## REQUIRED WORK
The line containing "Task: Click the 検索 search field" marks the end: quote every line from the start of the records below through it, word for word.

START EXERCISE MATERIAL

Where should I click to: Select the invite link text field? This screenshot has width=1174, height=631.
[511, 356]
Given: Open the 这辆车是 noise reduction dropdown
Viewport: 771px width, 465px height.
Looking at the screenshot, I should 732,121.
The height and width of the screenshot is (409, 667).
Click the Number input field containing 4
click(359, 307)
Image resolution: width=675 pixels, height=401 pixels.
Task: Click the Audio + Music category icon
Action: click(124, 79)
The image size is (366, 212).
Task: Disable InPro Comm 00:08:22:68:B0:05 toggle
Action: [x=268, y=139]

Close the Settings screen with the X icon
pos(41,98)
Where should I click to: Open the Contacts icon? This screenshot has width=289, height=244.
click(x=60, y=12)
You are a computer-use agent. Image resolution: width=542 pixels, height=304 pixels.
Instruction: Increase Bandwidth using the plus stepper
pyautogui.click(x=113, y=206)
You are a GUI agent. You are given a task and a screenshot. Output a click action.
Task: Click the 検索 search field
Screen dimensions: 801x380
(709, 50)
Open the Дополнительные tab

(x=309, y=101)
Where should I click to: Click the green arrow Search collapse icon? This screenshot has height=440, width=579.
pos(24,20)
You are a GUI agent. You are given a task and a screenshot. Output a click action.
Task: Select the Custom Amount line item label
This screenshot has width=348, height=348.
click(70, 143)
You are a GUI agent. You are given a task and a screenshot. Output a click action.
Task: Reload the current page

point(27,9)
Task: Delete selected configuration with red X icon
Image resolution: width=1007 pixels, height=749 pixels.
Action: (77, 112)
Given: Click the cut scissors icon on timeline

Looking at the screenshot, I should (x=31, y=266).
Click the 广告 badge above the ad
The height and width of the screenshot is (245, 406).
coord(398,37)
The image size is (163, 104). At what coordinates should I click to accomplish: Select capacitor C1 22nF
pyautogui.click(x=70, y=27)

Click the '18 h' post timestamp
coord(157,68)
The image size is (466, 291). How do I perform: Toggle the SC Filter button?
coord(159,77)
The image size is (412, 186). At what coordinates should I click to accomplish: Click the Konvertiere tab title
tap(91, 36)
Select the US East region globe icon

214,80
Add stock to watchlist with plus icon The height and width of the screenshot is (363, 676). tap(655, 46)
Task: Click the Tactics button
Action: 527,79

END EXERCISE MATERIAL

## REPLY
Where should I click to: Select the invite link text field? This screenshot has width=1174, height=631.
[511, 356]
Given: Open the 这辆车是 noise reduction dropdown
Viewport: 771px width, 465px height.
Looking at the screenshot, I should 732,121.
The height and width of the screenshot is (409, 667).
Click the Number input field containing 4
click(359, 307)
Image resolution: width=675 pixels, height=401 pixels.
Task: Click the Audio + Music category icon
Action: click(124, 79)
The image size is (366, 212).
Task: Disable InPro Comm 00:08:22:68:B0:05 toggle
Action: [x=268, y=139]

Close the Settings screen with the X icon
pos(41,98)
Where should I click to: Open the Contacts icon? This screenshot has width=289, height=244.
click(x=60, y=12)
You are a computer-use agent. Image resolution: width=542 pixels, height=304 pixels.
Instruction: Increase Bandwidth using the plus stepper
pyautogui.click(x=113, y=206)
You are a GUI agent. You are given a task and a screenshot. Output a click action.
Task: Click the 検索 search field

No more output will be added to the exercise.